|This, my friends, is my emotional roller coaster.|
- A brand new tattoo that serves as a reminder to appreciate the small joys in life.
- TV journalist, Josh Mankiewicz of Dateline NBC reading and passing on my blog to others on Twitter. I was/am thrilled about this one. Yippee!
- Gaining some new readers because of Mr. Mankewicz. That is really the cherry on top. New readers and new friends.
- Purchasing 50 Horror Classics for $14.99 at Best Buy. So what if a lot of the movies are not the greatest! I adore a good B-movie even if it's a bad B-movie. Ha! It has a lot of really good ones in it too. These are all from the '20s-'60s, I believe. LOVE.
And then there were the lows:
- A trip to the e.r. the same day I got the tattoo. It was awful. Dizziness, headache, nausea, inner leg pain (this is where I previously had a DVT). I was scared because of my blood disorder that I had another blood clot. I didn't. Everything is fine now, but I was terrified at the time. It was an atypical migraine, which surprised the hell out of me because I've been getting migraines for upwards of 20 years and they never felt like that. I guess that's where the atypical part comes in huh?
- Depression followed closely by, you guessed it, poor eating choices. Ugh.
|She was similar to this one. I shall name her Carmen. Why not? Photo from www.funcupcakeideas.com|
Dammit! I so want to do well with my eating habits, not only for my own pig face, but for you. I don't want to let anyone down or disappoint any of you. That fucking cupcake. Why does she (no idea why the cake is a she, but in my mind she is) have to call to me in that sexy voice? "Mrs. One Day? Don't I look scrumptious tonight? Look at how my chocolate frosting swirls around the top of my moist, fudgey cake body. You want me. I want you. Let's do this." How the hell am I supposed to resist a leftover cupcake I've named Carmen, with a pickup line like that?
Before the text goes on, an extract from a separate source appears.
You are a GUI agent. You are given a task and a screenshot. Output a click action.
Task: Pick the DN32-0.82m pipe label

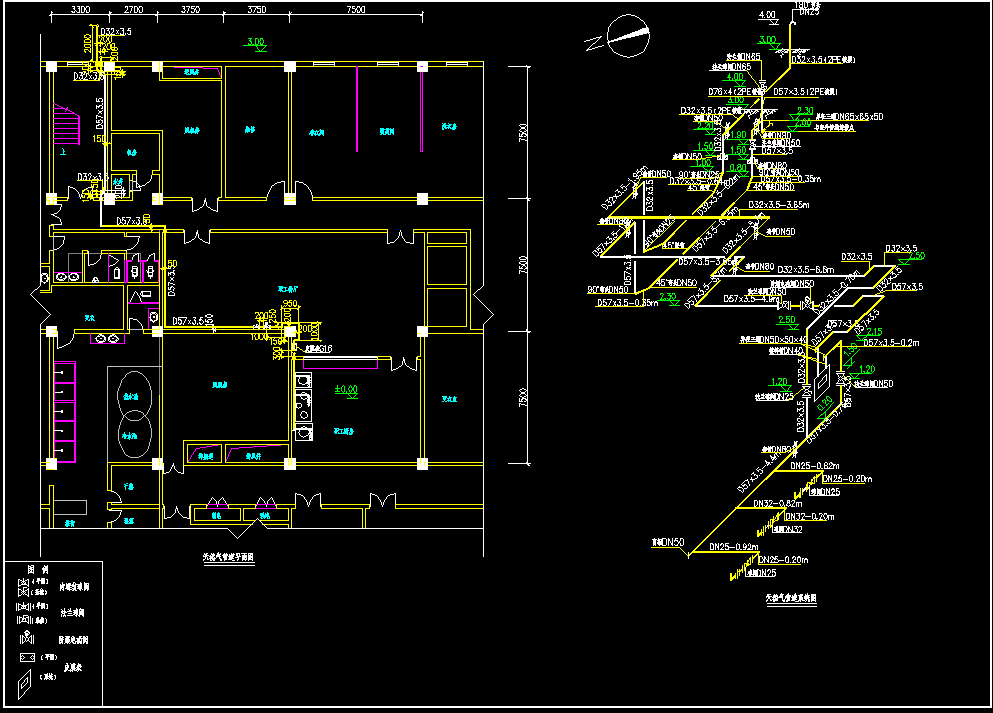pyautogui.click(x=777, y=504)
|Well hello there, Miss Krimpet.|
Then the husband, who is from Delaware, found out that Tastykakes are now available here in Wichita. This was so exciting...for him. I know that he loves Tastykakes and missed having them when he moved away from the East Coast. What do I do, not let him bring them in the house? He doesn't have an ounce to lose. If anything, he could stand to gain a couple of lbs. So we went to our local Wal-Mart, the only place that sells them here right now and that also occupies a special corner in the depths of hell, and picked up these heavenly little pastries. Butterscotch Krimpets (because they were out of something called, Kandy Kakes?) they are called. Come on! Stop eyeballing me, Miss Krimpet. "But you know you want my lusciousness in your mouth, Mrs. One Day. You can't resist my sweet, creamy, butterscotch icing and fluffy cake. I'm stronger than you, human!" Grrr! She was right. I gobbled her up and felt a wide variety of emotions afterward.
I was so very happy because she was so fucking delicious. I was also guilty, sad, angry, elated, deflated, (still) hungry, horny, and oddly apathetic. I guess the moral of the story is emotional eating is a real thing. A real bitch of a lady that can come in the form of depression and Tastykakes. How do you get past emotional eating? Beats the fuck out of me. If I knew that, Carmen and Miss Krimpet wouldn't have been shoved into my mouth like it was my last meal on earth.
|Photo from www.cheapcooking.com|
The good news is that today I've started anew. An apple and peanut butter for breakfast and I'll have my usual pineapple for lunch. For dinner we're having chicken that is not even fried! Wow! Stick with me, kids. I'm doing the best I can and I know you are too.
Oh and if you see Miss Krimpet and/or Carmen, tell them I said
to go to hell. Never mind, I may want them to visit at a later date. Hehe.